Un viento glacial recorrió el pecho de Ignacio. Sabía que algo se había desatado, algo que sería imposible de revertir en el futuro. Las señales en los megalitos eran claras, no debían estar allí, pero no detuvo su paso junto a su líder en la búsqueda de aquello oculto. Caminaba de manera incierta, pero en el fondo sabía que nada bueno saldría de aquello.
-También encontramos esto - dijo otro miembro del equipo.
-Mira, Ignacio, es todo un archivo para que por fin resuelvas este misterio.
-Más abajo hay una especie de depósito subterráneo que desciende desde aquí. Hemos logrado tener acceso.
Fue lo último que Ignacio escuchó después de eso. Al hojear aquel documento antiguo, comenzó a conectar los datos sueltos que ya había recolectado con otros archivos encontrados en el lugar y descubrió la verdad. Ignacio quedó petrificado al encajar las piezas faltantes del rompecabezas, y no era por miedo a lo que había encontrado en aquellos papeles arcaicos, sino por el momento prodigioso en que la verdad se revelaba ante él. Comprendió la sentencia encriptada en los jeroglíficos grabados en los megalitos: "Si estos monumentos están deteriorados y ya no se leen bien, por favor construya nuevos de material más duradero y copie este mensaje sobre ellos en su idioma".

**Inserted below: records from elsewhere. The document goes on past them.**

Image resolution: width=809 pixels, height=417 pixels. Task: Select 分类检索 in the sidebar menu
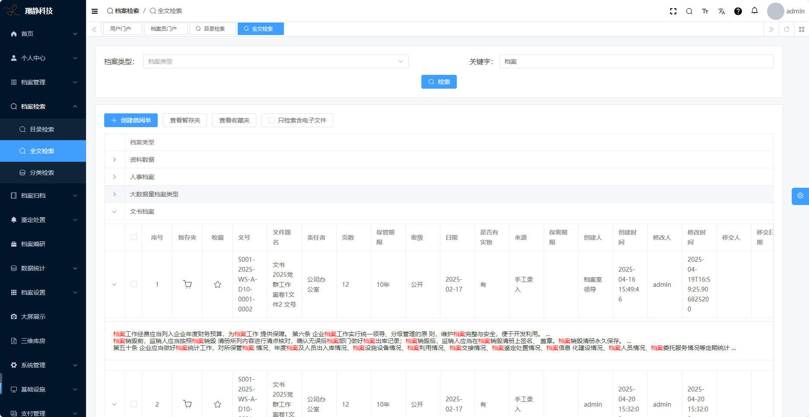coord(42,173)
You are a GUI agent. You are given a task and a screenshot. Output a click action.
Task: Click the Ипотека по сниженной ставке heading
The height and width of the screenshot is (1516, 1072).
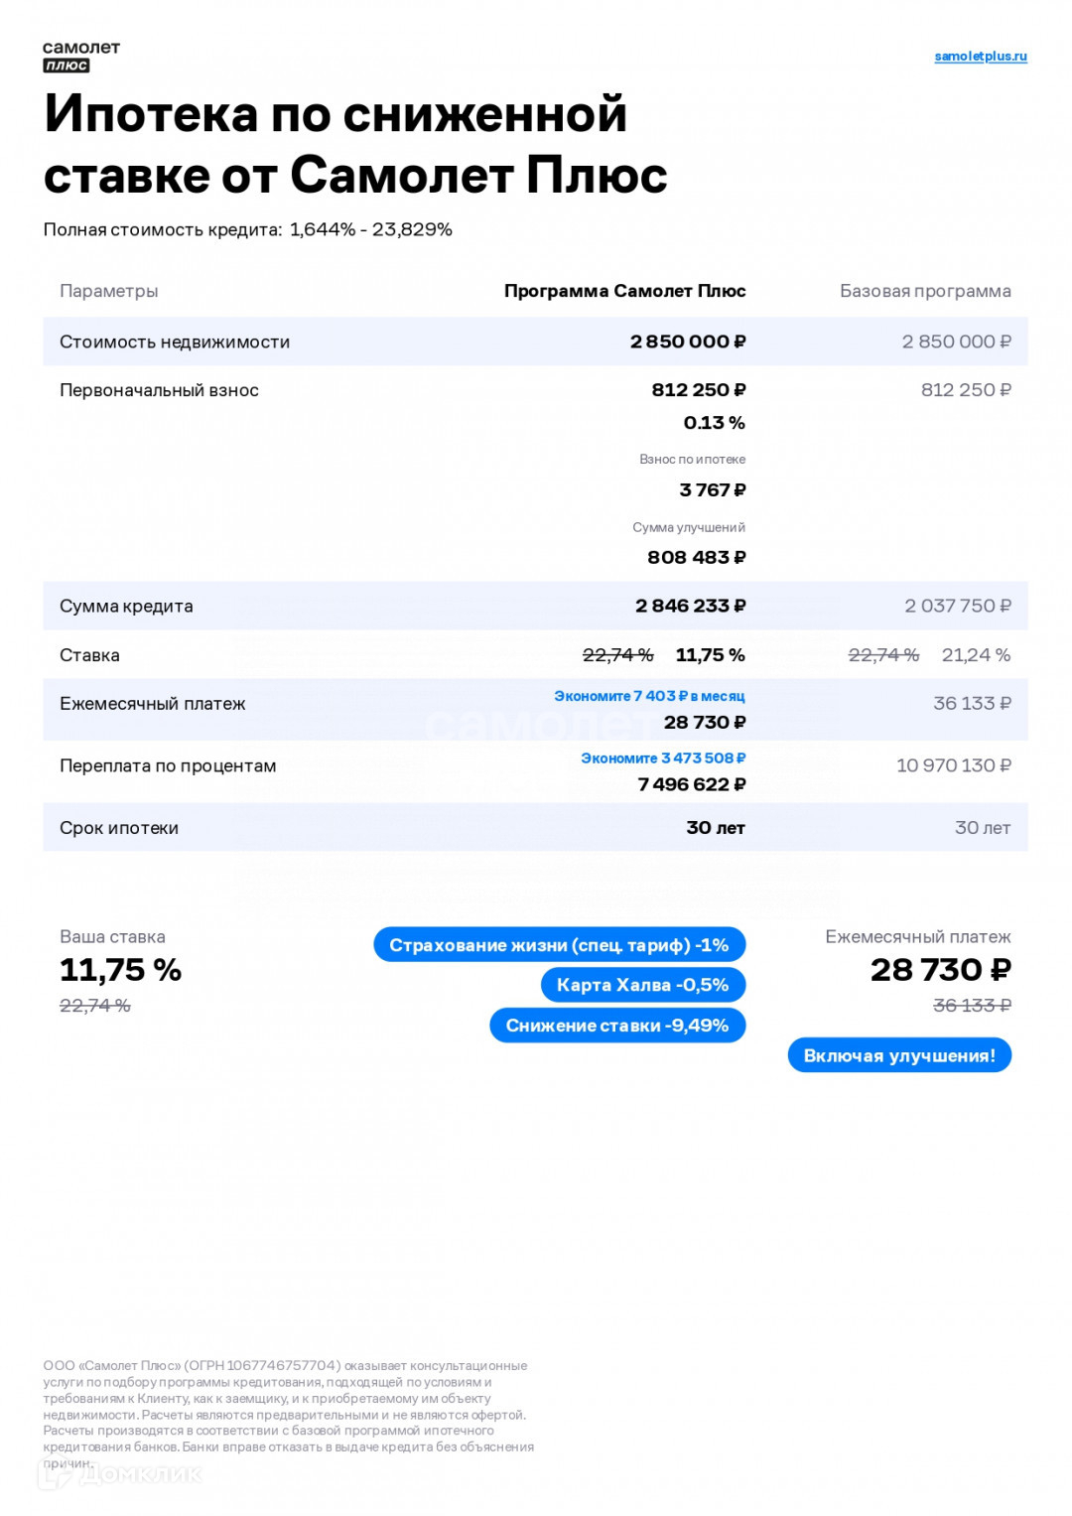coord(354,144)
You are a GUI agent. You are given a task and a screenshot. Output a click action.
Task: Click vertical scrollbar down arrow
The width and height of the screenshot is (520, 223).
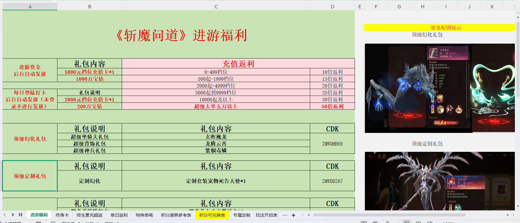coord(518,206)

Aquello no era una tumba de algún fastuoso rey, ni casas habitación ni un templo estrambótico en medio de aquel bosque. Era un gran depósito de desechos radioactivos que los habitantes del segundo milenio habían procurado ocultar para evitar desgracias. Ignacio nunca había sido más lúcido en toda su vida, y de repente, el impulso de esa misma vida lo llevó a la verdad y corrió tras los hombres que se le habían adelantado.
-¡No encuentren nada, deténganse! - gritó Ignacio.
Pero era demasiado tarde. Un viento cálido llenó el aire y luego llegó una ráfaga de viento, esta vez ciclónica. Todos alrededor de Ignacio comenzaron a caer al suelo, convulsionando, desmayándose y enfrentando una muerte inminente. Ignacio comprendió tarde que aquel lugar no era más que una cámara maldita de contaminación generada durante siglos, donde la memoria sería nuevamente arrancada de la humanidad.